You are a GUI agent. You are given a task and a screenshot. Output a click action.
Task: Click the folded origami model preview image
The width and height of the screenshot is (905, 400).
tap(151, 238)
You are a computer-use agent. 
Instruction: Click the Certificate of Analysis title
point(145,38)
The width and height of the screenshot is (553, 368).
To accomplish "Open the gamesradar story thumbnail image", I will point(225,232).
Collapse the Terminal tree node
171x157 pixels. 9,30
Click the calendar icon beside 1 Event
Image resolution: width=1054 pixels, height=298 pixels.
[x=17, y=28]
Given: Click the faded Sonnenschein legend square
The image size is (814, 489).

####

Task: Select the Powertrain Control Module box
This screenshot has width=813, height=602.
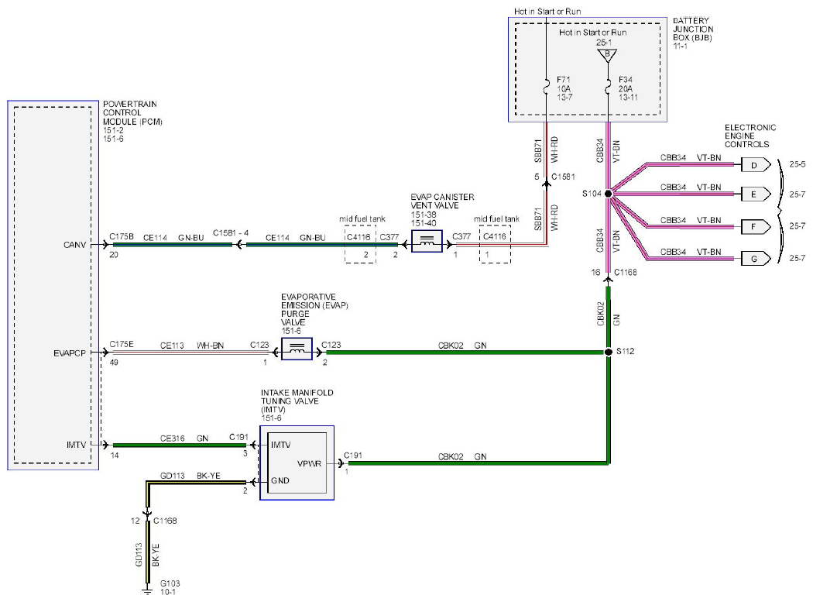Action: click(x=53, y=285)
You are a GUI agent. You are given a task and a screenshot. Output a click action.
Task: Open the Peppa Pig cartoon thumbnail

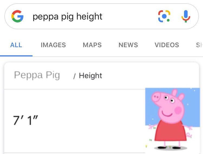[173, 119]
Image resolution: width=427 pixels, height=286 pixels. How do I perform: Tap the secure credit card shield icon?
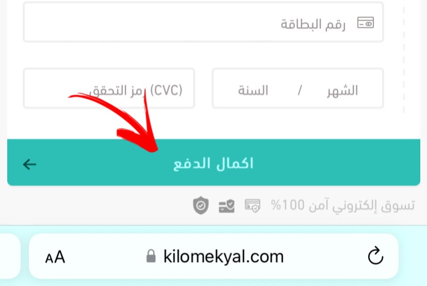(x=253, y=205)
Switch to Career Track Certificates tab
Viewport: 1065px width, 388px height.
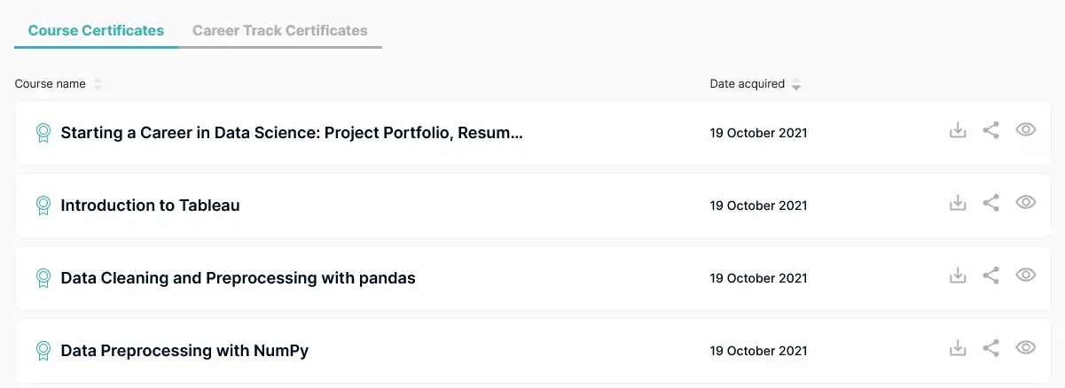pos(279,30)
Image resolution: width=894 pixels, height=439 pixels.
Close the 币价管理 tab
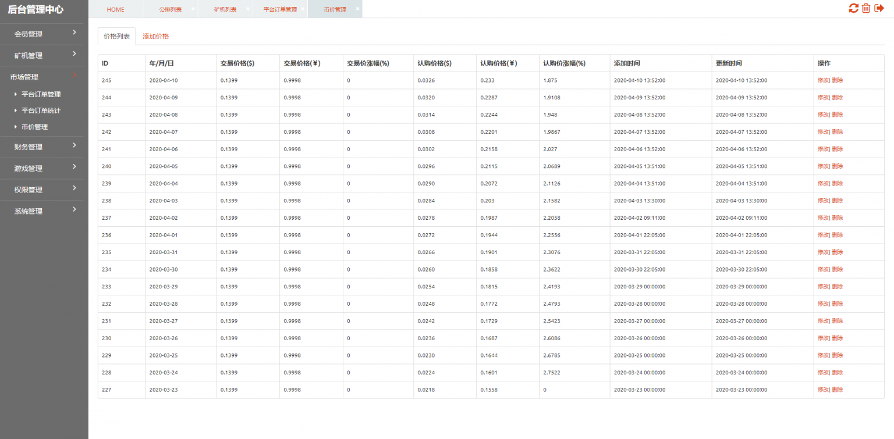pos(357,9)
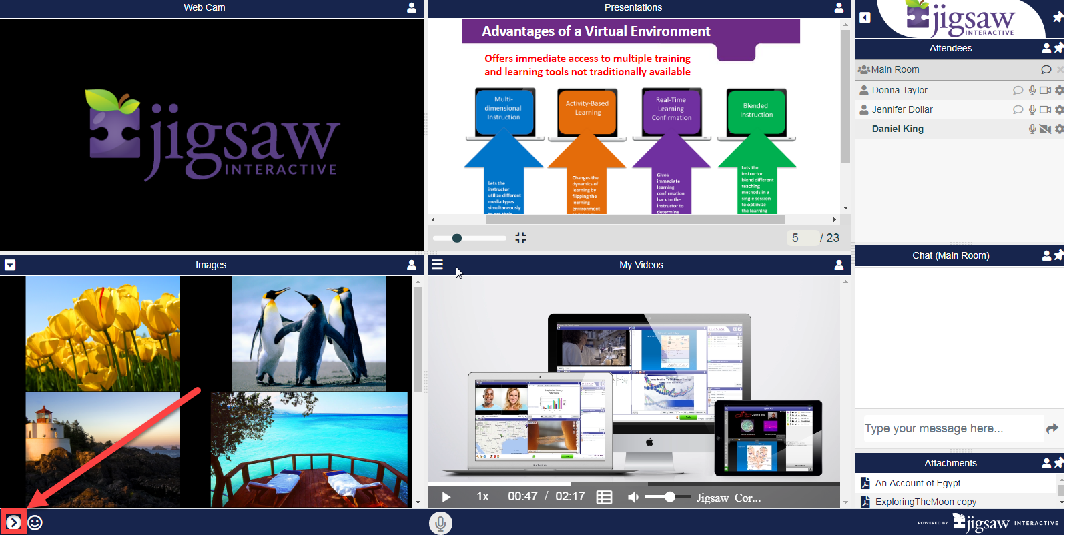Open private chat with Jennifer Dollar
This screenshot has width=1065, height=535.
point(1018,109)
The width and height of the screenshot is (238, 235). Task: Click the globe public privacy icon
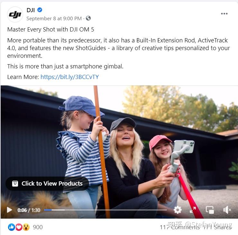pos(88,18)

####

> Brief:
Reproduce exactly, and only, the part of the listing above that begins at the line with "The width and height of the screenshot is (553, 368)." and goes on through the line with "Given: Click the".

> Answer to the exercise:
The width and height of the screenshot is (553, 368).
To accomplish "Open the gamesradar story thumbnail image", I will point(225,232).
Collapse the Terminal tree node
171x157 pixels. 9,30
Click the calendar icon beside 1 Event
Image resolution: width=1054 pixels, height=298 pixels.
[x=17, y=28]
Given: Click the faded Sonnenschein legend square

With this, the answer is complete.